La domestique lui intima l'ordre de se hâter, la trouvant sûrement trop lente. Daphne n'en prit pas ombrage, trop occupée à découvrir les détours du manoir. Suivant le pas pressé de la jeune servante, elle laissa son regard vagabonder sur le décor de l'aile ouest. Cette partie de la bâtisse jurait avec l'austérité et la froideur de la partie est. Les motifs muraux se fondaient dans un cramoisi flamboyant se déclinant à l'infini dans une mise en abyme complexe et recherchée. Une douce lumière émanant de petits candélabres en forme de chauves-souris conférait au lieu une chaleur intime. Daphne se perdit parmi les ornements du mobilier de style byzantin. Elle se noya au milieu de ces couleurs chatoyantes ; elle tomba de ravissement à la vue de vitraux illustrant plusieurs scènes religieuses dont l'une retint son attention : un homme à la chevelure dorée penchait son visage humblement vers l'avant , joignant les mains, il semblait se repentir. Sa contemplation prit fin lorsque la domestique interrompit sa course face à une lourde porte en bois. Celle-ci ânonna les règles d'usage, se pliant de mauvaise grâce, à l'étiquette imposée par Haru. Elle invita hâtivement Daphne à entrer. La porte grinça et la servante se volatilisa l'instant d'après.

-Merci pour le service ! Marmonna Daphne.

Elle avança au centre de la pièce pour apprivoiser la chambre qui sera sienne pour la prochaine nuit. Le manoir avait mis à disposition ses chambres d'hôte pour remédier à l'afflux impromptu d'occupants. Dans toute cette effervescence, elle avait eu l'occasion d'être présentée au maître du conseil. Rimec lui avait laissé une étrange impression... C'était un homme pleins de paradoxes : un sourire éclatant conjugué à un regard scrutateur.
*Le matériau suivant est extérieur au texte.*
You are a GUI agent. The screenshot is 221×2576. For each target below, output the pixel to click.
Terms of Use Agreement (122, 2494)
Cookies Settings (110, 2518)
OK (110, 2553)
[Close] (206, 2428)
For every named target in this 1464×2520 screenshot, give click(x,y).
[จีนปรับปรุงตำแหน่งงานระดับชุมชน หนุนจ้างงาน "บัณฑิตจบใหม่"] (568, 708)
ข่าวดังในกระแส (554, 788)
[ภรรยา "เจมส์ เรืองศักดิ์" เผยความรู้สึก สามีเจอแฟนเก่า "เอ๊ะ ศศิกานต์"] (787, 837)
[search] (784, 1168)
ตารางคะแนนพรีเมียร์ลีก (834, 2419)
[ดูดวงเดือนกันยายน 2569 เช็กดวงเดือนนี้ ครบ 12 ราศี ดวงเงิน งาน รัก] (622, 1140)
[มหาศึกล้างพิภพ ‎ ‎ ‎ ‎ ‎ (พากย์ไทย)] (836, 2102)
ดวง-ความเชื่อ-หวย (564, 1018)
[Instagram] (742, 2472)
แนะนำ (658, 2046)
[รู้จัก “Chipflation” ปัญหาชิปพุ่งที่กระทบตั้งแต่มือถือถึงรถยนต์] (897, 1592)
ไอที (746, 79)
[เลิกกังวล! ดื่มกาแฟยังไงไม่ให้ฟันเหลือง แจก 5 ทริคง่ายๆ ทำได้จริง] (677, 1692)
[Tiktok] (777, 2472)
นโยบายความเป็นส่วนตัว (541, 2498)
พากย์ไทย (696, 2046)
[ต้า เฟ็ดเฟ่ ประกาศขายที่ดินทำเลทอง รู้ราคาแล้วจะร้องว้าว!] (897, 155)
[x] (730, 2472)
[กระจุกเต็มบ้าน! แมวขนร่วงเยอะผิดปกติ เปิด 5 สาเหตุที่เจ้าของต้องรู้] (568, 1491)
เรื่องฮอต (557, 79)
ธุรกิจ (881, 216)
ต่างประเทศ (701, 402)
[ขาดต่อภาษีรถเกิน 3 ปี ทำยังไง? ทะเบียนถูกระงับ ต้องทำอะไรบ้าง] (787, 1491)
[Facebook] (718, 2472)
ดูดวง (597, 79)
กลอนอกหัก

Il semblait lire en elle comme dans un livre ouvert. Un être troublant qui lui avait semblé malgré tout bienveillant à son égard.

Ce ne fut qu'au terme de l'entrevue avec le maître des lieux que la domestique lui avait demandé de la suivre sur le champ. Mais elle avait quand même pu échanger deux mots avec Owl qui lui avait arraché la promesse d'un rendez vous nocturne. Minuit sur le perron du manoir.
À présent, dans cette vaste chambre plongée dans un clair obscur, elle avançait vers le lit à baldaquin ; sur son passage des lampes à huile s'allumèrent. Daphne se surprit à esquisser un sourire au souvenir d'Owl et éprouva une hâte de le revoir bientôt. Une délicieuse senteur de lilas embaumait l'oreiller, elle s'assoupit presque aussitôt ayant comme dernière pensée le doux visage du messager.
Son songe fut peuplé de personnages dantesques.
Lorsque trois coups contre sa porte firent écho à son rêve, Daphne s'éveilla, encore hypnotisée par ce monde parallèle. Elle ouvrit la porte et découvrit dans l'embrasure un duo qu'elle ne songeait pas croiser de si tôt. Voici une véritable raison de frémir, pensa-t-elle alors. Incertaine de l'attitude à adopter, elle bredouilla le souffle court.

-De quoi s'agit-il?

Juyli et Sown lui adressèrent un salut de concert. L'ainée de la fratrie s'avança d'un pas assuré.

-Tu nous laisses entrer?

Que lui valait cette visite inattendue ? Elle tenta de décrypter sur leur visage un quelconque indice. Mais ces deux-là étaient aguerris dans l'art du double jeu. Daphne reprit contenance.

-Et pourquoi le ferais-je ?
-Pourquoi le ferais-tu ? Lui lança un Sown amusé. Mais parce que les murs ont des oreilles très chère et les portes bien plus encore !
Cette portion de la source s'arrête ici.